The vast majority of calls involved at least one suspect who was believed to be dangerous, according to the department. More than half – 354 – were categorized as “high-risk warrant service.” And 207 were labeled “tactical operations,” in which a person was armed and suicidal, or had taken a hostage. Wohl said mental illness often plays a role.

The police SWAT team also assisted other law enforcement agencies and provided security for more than two dozen events, including Bloomsday, the Lilac Parade and several presidential campaign rallies.

The Spokesman-Review could not immediately obtain a more detailed set of data including criminal charges, incident descriptions and suspects’ names and addresses.

The Spokane County Sheriff’s Office has its own SWAT team that shares some resources with the police department, including a $200,000 Lenco BearCat armored vehicle. It was the sheriff’s SWAT team that engaged in a standoff Monday night at the Colbert residence of 47-year-old Dean J. Bellamy.

Deputy Mark Gregory, a spokesman for the sheriff’s office, said the agency doesn’t maintain a comprehensive list of SWAT activations. But he reviewed calls from the last three years and said the sheriff’s office deployed its SWAT team at least 45 times in 2014, 30 times in 2015 and 37 times in 2016.

Gregory said the sheriff’s SWAT team probably sees more action these days because of policy changes designed to protect deputies and others in the vicinity. When they have good reason to believe a suspect is armed and dangerous, simply knocking on the front door is a bad idea, he said.

“If you look at past shootings, most of them are because there wasn’t time to plan, and there wasn’t time to get our equipment out there before things got out of hand,” Gregory said.

The American Civil Liberties Union has taken a stand against what it considers “the excessive militarization of American policing,” with SWAT raids disproportionately targeting communities of color, often in search of small amounts of drugs.

The federal government doesn’t track how often local police departments deploy their paramilitary units. But according to Peter Kraska, a criminology professor at Eastern Kentucky University, the number of SWAT raids per year grew from about 3,000 in the early 1980s to about 45,000 in the mid-2000s. He estimates that such raids now occur between 50,000 and 80,000 times every year.

“The trend-line demonstrated that this growth began during the drug war of the late 1980s and early 1990s,” Kraska wrote in a 2007 study.

Wohl, of the Spokane Police Department, said the agency’s SWAT team has 27 members including himself.
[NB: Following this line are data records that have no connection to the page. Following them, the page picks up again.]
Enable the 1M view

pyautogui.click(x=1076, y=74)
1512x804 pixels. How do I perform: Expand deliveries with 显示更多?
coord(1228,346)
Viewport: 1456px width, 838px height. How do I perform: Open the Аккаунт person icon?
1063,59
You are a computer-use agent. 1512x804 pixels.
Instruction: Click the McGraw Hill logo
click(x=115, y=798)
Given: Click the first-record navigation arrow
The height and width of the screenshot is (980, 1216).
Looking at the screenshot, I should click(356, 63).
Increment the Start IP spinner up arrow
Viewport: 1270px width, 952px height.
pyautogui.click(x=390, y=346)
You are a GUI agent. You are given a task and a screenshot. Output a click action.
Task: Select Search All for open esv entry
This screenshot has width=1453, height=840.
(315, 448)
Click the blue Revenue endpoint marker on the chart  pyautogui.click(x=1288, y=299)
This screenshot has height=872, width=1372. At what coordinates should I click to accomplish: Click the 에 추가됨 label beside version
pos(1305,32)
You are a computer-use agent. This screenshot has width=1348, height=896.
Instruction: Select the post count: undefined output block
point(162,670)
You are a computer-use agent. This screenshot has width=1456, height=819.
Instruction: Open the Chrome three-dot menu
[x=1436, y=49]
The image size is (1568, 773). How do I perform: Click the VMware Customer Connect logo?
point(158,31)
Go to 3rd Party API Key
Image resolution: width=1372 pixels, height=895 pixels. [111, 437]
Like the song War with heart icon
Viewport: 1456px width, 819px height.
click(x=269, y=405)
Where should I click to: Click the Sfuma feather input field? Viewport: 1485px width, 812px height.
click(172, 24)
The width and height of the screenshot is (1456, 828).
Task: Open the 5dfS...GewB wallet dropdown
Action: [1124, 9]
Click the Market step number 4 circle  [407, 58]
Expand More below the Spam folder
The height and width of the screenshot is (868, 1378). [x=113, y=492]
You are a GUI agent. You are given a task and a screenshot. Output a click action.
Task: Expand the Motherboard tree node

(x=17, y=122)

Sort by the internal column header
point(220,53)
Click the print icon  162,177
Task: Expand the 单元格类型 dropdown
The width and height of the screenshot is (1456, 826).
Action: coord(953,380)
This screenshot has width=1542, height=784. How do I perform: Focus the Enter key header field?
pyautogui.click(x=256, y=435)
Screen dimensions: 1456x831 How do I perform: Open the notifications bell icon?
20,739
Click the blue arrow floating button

Most of them are detectives or patrol officers or fill another role in the department, and one manages SWAT logistics full-time.

Sometimes they’re called out en masse to deal with a suspect barricaded in a home in the middle of the night, and sometimes a few are briefly pulled away from their regular duties to execute a search warrant, Wohl said.

The cost of such events ranges widely, he said, because of differences in overtime pay and which resources are used. Each year, the department rotates its inventory of materials such as flashbang grenades, which have expiration dates set by the manufacturer.

Officers check boxes on a risk-assessment form to help determine when SWAT capabilities are necessary. One box indicates whether the suspect has a violent history. Others indicate whether the suspect has guns or if there are “guard dogs” on the property.

When the SWAT team bursts into a home, Wohl said, “usually most people are cooperative once we make that entry, and rarely are we finding people that fight us. But it does happen once in a while.”

Monday’s shooting marked the third time the sheriff’s SWAT team had been called to Bellamy’s home in Colbert. He had a history of mental illness and had repeatedly threatened to kill himself or others.

The sheriff’s office hasn’t named the injured SWAT commander but said he is expected to recover after having a bullet surgically removed from his shoulder.